Now here is something which ties in nicely with the previous article on paranoia. Truth be told this fits in nicely with perspective and mental health, if one wishes to see it that way; I certainly do.

The King in Yellow:

Who and what is this King in Yellow—this stranger in the tattered robes? Is he death personified or is he the essence of insanity? What is he that he himself, and even his sign, should be feared?

After all—and truth be told—the King in Yellow is only from a book.

Enter into this world that Robert W. Chambers has created, a world where a cursed book holds the secrets of life, truths to terrible to behold. This is a book which has been banned. All who read it experience insanity. Some more to than others. Those who cross paths with the King in Yellow are touched in so many ways, ways good and bad. In this book are their stories.

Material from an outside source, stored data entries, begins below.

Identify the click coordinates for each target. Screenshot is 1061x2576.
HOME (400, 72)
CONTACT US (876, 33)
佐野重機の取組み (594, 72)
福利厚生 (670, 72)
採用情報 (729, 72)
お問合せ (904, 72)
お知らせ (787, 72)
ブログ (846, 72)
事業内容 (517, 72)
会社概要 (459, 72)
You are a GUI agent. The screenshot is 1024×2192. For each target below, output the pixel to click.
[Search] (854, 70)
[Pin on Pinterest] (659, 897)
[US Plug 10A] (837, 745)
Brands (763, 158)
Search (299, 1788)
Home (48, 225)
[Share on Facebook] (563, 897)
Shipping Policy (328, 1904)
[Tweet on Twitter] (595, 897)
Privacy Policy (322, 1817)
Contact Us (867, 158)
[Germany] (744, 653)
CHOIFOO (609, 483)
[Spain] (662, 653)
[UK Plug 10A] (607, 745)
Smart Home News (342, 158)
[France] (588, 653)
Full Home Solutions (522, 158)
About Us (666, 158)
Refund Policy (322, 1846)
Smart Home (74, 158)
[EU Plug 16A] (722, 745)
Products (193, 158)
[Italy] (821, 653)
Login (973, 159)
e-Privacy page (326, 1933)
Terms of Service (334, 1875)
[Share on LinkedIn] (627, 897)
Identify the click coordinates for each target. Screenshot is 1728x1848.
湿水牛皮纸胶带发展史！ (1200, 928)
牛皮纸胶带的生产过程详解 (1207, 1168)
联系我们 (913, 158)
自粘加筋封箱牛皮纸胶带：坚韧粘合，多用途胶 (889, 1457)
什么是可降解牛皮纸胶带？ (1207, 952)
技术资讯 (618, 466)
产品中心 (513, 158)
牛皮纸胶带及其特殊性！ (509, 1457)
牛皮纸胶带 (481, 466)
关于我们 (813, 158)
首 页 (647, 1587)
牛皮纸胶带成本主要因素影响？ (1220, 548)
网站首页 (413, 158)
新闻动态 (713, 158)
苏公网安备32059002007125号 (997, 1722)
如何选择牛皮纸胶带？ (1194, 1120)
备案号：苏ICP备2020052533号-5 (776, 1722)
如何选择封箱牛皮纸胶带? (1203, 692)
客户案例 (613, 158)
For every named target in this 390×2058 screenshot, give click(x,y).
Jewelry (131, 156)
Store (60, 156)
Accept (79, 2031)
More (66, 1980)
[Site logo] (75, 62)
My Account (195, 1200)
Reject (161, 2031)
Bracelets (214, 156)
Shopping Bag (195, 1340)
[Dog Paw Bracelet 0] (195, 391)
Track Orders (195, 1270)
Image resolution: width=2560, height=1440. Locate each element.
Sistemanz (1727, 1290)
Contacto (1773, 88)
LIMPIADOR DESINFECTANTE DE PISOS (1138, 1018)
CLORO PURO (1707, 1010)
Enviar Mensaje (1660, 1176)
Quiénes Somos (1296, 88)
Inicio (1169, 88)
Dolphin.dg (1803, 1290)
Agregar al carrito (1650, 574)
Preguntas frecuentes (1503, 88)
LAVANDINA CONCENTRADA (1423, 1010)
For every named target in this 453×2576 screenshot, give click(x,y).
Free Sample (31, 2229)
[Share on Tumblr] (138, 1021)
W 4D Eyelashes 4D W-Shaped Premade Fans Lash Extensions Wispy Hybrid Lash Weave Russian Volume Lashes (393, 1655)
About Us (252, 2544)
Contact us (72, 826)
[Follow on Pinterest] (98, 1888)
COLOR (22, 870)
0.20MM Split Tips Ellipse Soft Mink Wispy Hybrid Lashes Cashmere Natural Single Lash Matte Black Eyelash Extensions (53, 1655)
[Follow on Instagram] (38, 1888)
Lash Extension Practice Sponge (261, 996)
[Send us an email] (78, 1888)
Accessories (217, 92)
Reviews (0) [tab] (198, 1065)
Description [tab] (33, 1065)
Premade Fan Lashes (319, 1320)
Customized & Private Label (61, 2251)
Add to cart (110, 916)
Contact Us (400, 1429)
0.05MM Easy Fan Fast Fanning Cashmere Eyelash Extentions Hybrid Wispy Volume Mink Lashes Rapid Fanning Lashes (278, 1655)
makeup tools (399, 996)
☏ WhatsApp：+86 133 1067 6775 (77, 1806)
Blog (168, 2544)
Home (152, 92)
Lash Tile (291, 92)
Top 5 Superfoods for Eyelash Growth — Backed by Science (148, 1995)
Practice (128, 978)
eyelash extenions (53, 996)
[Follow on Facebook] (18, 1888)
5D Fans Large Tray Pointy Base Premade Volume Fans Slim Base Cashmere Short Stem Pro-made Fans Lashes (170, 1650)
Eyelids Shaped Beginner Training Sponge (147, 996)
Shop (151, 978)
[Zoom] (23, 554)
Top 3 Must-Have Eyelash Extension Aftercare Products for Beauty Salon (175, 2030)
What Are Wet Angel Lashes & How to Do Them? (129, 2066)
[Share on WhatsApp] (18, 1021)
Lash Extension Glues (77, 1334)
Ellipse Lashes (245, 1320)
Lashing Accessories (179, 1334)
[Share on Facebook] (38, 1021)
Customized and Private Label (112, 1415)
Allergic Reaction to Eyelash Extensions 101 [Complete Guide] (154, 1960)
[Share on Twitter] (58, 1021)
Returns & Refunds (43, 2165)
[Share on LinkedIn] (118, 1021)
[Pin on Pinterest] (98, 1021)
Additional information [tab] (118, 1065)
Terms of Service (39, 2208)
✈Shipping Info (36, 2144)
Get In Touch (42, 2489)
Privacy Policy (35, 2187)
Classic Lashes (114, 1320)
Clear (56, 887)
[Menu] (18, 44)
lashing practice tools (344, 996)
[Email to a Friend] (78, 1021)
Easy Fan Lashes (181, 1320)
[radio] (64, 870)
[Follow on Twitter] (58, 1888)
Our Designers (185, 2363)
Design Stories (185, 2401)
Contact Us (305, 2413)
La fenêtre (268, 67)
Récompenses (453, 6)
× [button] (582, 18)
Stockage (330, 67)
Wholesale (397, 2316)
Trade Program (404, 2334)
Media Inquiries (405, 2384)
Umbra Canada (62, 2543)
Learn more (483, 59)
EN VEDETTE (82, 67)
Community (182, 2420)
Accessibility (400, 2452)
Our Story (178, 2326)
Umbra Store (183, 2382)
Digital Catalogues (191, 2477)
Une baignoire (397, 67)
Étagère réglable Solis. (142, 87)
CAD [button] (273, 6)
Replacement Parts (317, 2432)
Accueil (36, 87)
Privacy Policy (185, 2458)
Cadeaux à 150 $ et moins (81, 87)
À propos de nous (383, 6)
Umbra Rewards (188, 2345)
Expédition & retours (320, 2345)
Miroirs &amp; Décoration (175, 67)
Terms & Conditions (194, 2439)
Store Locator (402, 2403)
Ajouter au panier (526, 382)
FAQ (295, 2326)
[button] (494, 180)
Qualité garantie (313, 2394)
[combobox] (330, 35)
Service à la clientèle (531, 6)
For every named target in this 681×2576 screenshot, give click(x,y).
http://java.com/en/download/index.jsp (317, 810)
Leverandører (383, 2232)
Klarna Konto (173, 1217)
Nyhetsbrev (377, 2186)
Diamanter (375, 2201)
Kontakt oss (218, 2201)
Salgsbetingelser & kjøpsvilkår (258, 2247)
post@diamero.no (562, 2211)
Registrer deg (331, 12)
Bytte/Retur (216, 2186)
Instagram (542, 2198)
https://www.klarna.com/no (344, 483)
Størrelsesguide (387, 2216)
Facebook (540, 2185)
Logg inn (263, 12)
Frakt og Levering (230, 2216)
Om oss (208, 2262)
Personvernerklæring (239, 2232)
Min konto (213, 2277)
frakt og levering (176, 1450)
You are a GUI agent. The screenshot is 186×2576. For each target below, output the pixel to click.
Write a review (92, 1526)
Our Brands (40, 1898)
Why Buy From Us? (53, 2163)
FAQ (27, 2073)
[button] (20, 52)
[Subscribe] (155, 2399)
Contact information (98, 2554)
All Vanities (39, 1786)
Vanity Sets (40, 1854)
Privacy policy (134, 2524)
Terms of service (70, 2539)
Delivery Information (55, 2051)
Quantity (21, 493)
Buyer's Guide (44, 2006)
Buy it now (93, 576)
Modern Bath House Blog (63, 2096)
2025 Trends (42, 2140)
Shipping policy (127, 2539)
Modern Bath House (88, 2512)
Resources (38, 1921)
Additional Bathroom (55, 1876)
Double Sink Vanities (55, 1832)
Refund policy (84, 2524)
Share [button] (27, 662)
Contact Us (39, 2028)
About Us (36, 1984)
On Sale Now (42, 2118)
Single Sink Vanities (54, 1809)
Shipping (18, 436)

The Repairer of Reputations:

I pray God will curse the writer, as the writer has cursed the world with this beautiful, stupendous creation, terrible in its simplicity, irresistible in its truth—a world which now trembles before the King in Yellow. When the French Government seized the translated copies which had just arrived in Paris, London, of course, became eager to read it. It is well known how the book spread like an infectious disease, from city to city, from continent to continent, barred out here, confiscated there, denounced by Press and pulpit, censured even by the most advanced literary anarchists. No definite principals had been violated in those wicked pages, no doctrine promulgated, no convictions outraged. It could not be judged by any known standard, yet, although it was acknowledged that the supreme note of art had been struck in The King in Yellow, all felt that human nature could not bear the strain, nor thrive on words in which the essence of purest poison lurked. The very banality and innocence of the first act only allowed the blow to fall afterward with more awful effect.

-The King in Yellow, by Robert W. Chambers

Hastur, sane or insane, knew what he saw then . . .

. . . Which leaves us to wonder if we’re not all living a fantasy, one which ill-fated Hastur has become disenchanted with. It begs the question: are we the fiddlers on the roof, or is he the feral cat out of the bag?